The first time a student walks into a business class, they may expect to learn a lot about numbers. What they might not realize is they are walking into a foreign language class! Every industry has its own subculture, jargon, expectations, and perspectives; and young professionals in specialized fields, like accounting or computer science, tend to form silos where they think and speak like their peers — and don’t understand the needs and abilities of those in other fields.
Thus, bringing accountants and data analysts together to use and understand data is a challenge, as they often speak different languages at work. My frequent opportunities to work with (and translate between) these two audiences has provided me with unique insight into their communication gap. Here are some observations that can help data analysts and accountants understand each other — and improve projects they work on together.
Communicate early and often.
Data analysts can’t provide a solution for a job they don’t even know exists. Take the time upfront to talk to each other and save time later. This gives management time to make decisions computers can’t, while the computers can do other things, like predicting the completion time for a manufacturing job, or identifying patients with billing problems at a hospital.
Use the power of data analysis and create tools that eliminate repetitive tasks.

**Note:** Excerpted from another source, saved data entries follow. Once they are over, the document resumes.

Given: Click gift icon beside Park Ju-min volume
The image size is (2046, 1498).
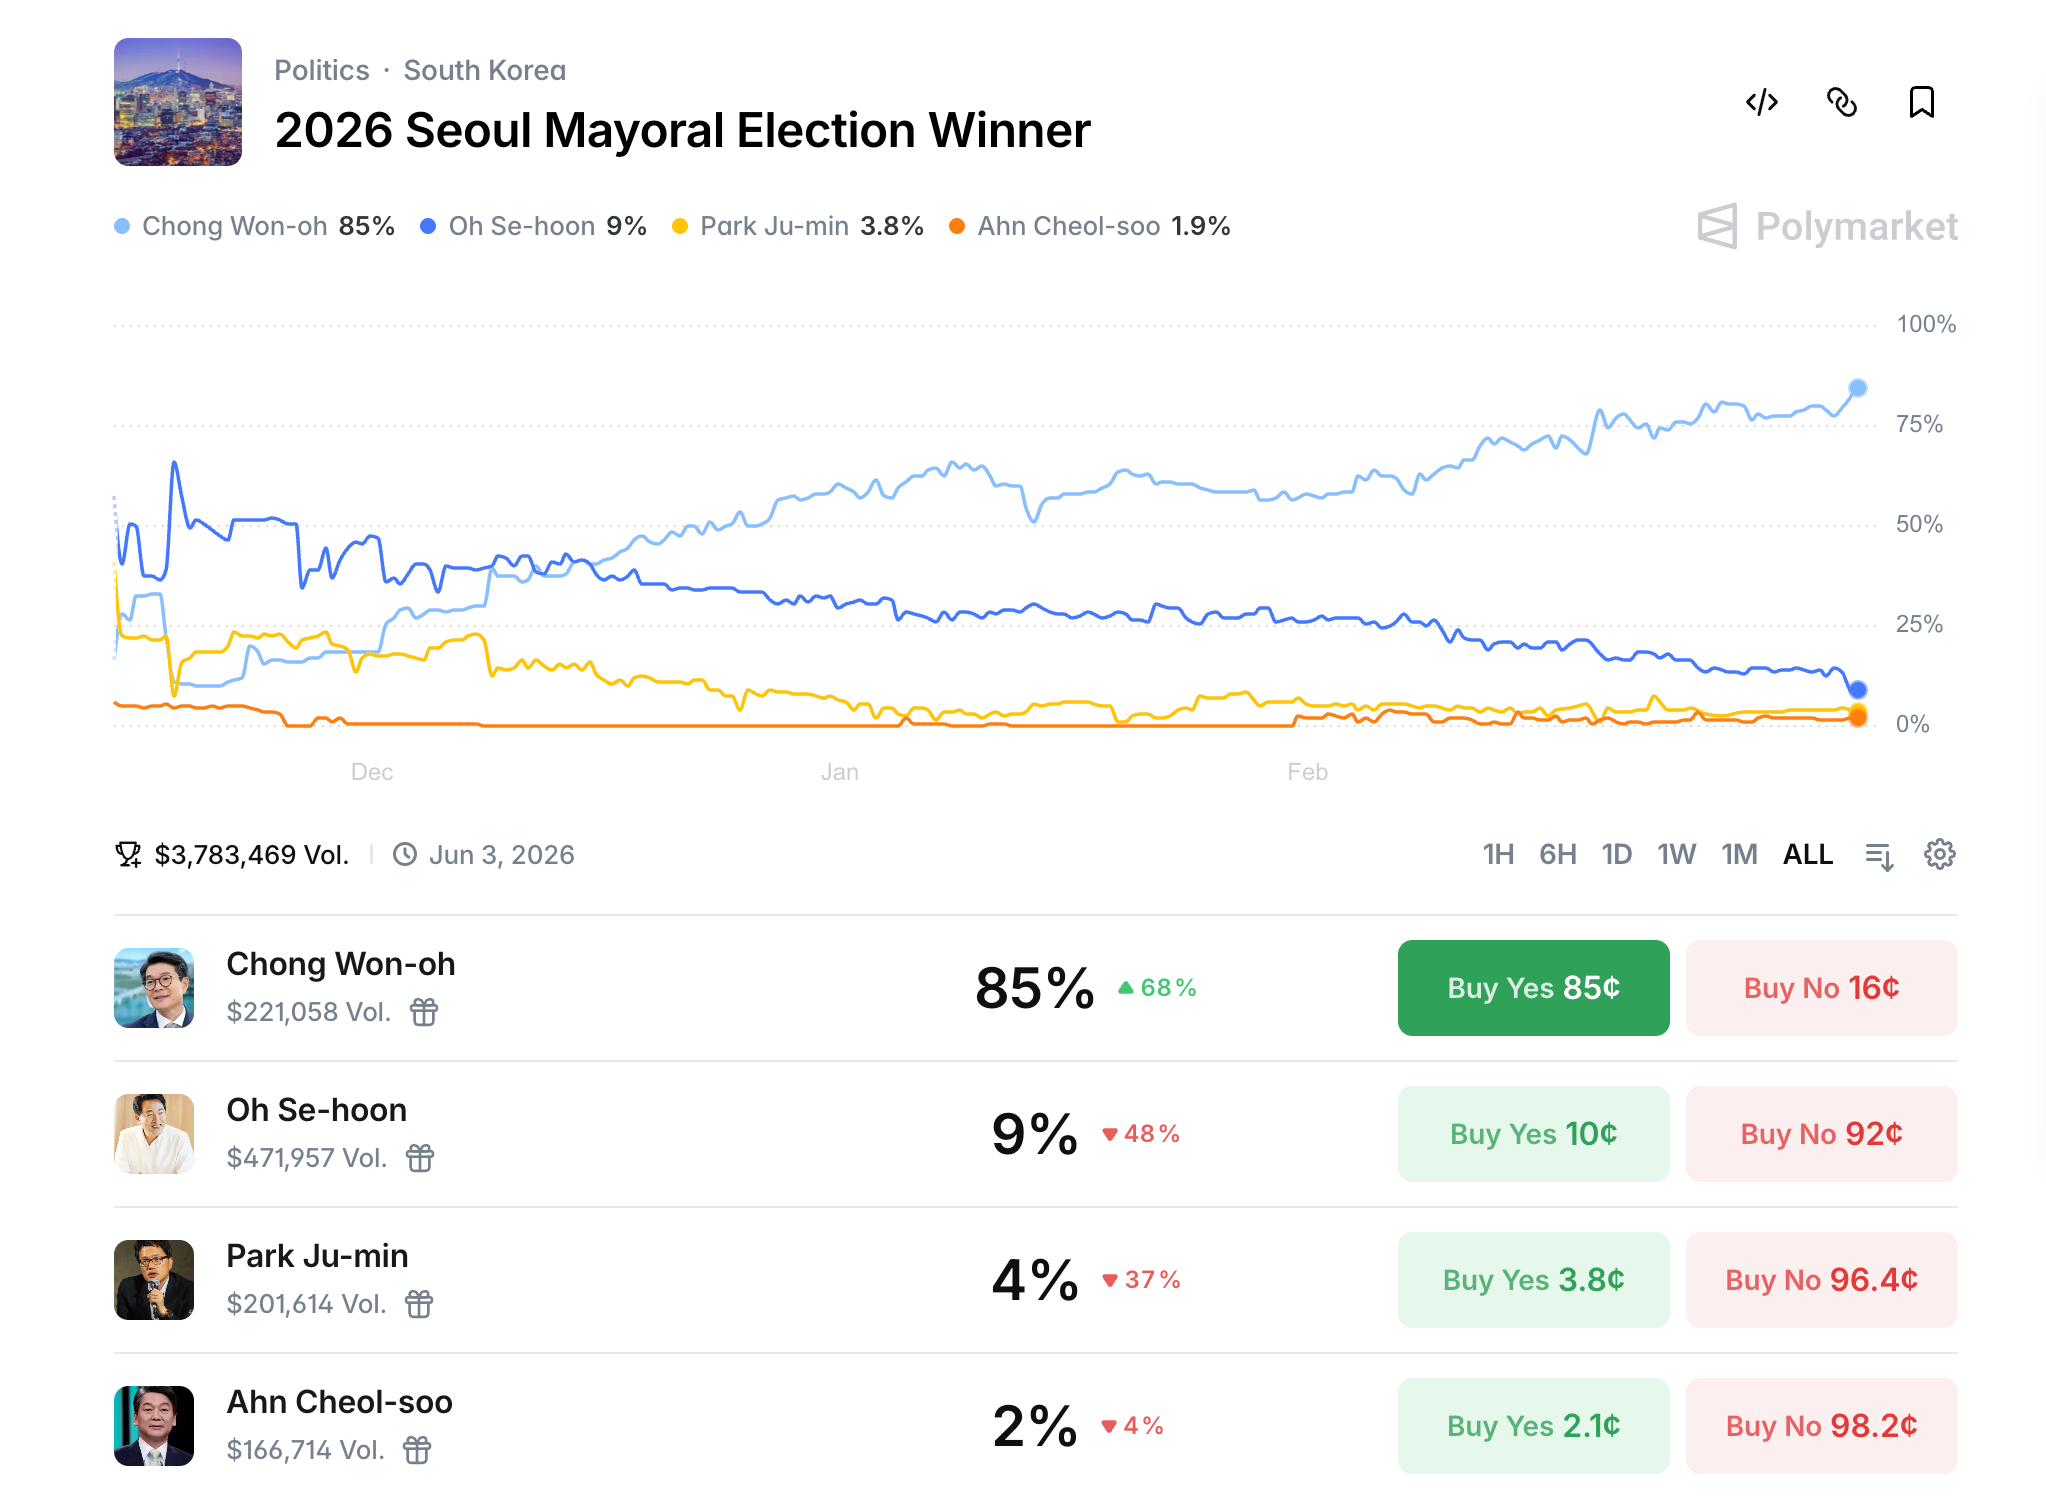Looking at the screenshot, I should coord(419,1304).
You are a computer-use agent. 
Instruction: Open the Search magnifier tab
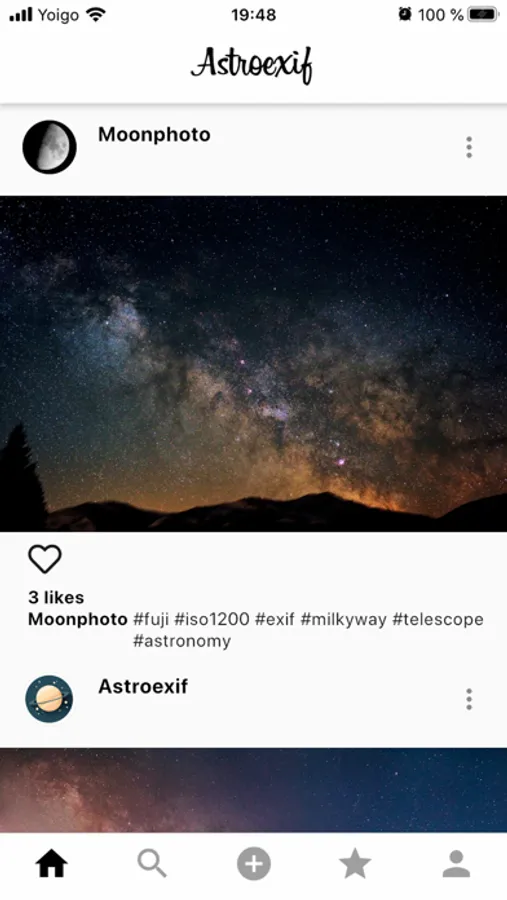point(152,863)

Analysts and accountants can work together to identify jobs best performed by the computer. For instance, accountants may not realize that the Excel spreadsheet they create manually each month to calculate their allowance for bad debts can be generated faster using a macro, complete with accounts receivable agings and formulas. They need to ask IT to create a custom process.
Don’t accept what the computer delivers without analyzing results.
An accountant who manually created an “allowance for bad debts” spreadsheet may notice the accidental omission of a certain account in the calculation. The computer can’t do that. Therefore, when an accountant meets with a data analyst to explain their needs, they need to consider, and explain, every possible exception. Otherwise, the analyst has no way to know if their coding introduces errors into the process. End users need to understand they may be the only people who can recognize whether a result is reasonable — and that they are ultimately responsible for the content of the work product.
For example, I was working with a client to process large volumes of payroll data to perform a unique, specialized analysis. I identified a number of employees whose results didn’t meet expectations. While we had previously discussed the calculations at length, it turned out that, unknown to me, the company paid one employee differently than other employees. If I didn’t have a baseline for my expectations, the discrepancy would have skewed the data. Luckily, I did, the data was sound, and the client was able to pay the employee properly. The experience emphasized the risks of ignoring the quality assurance step of any data analysis project.
It’s a challenge to identify missed opportunities for better data efficiency and accuracy. One way to improve this is to tear down the wall of miscommunication between the accounting and information technology functions within your organization. Consider:
• Providing classroom or hands-on cross training
• Including each other in team meetings
• Creating team opportunities for collaborative work to help them understand what their colleagues are doing
As accounting and IT groups explore each other’s capabilities and needs, the two groups will build synergy, understanding and better communication. Integration like this can help the accounting staff become familiar with the tools at their disposal, and can help the IT staff better understand the larger goals of the organization.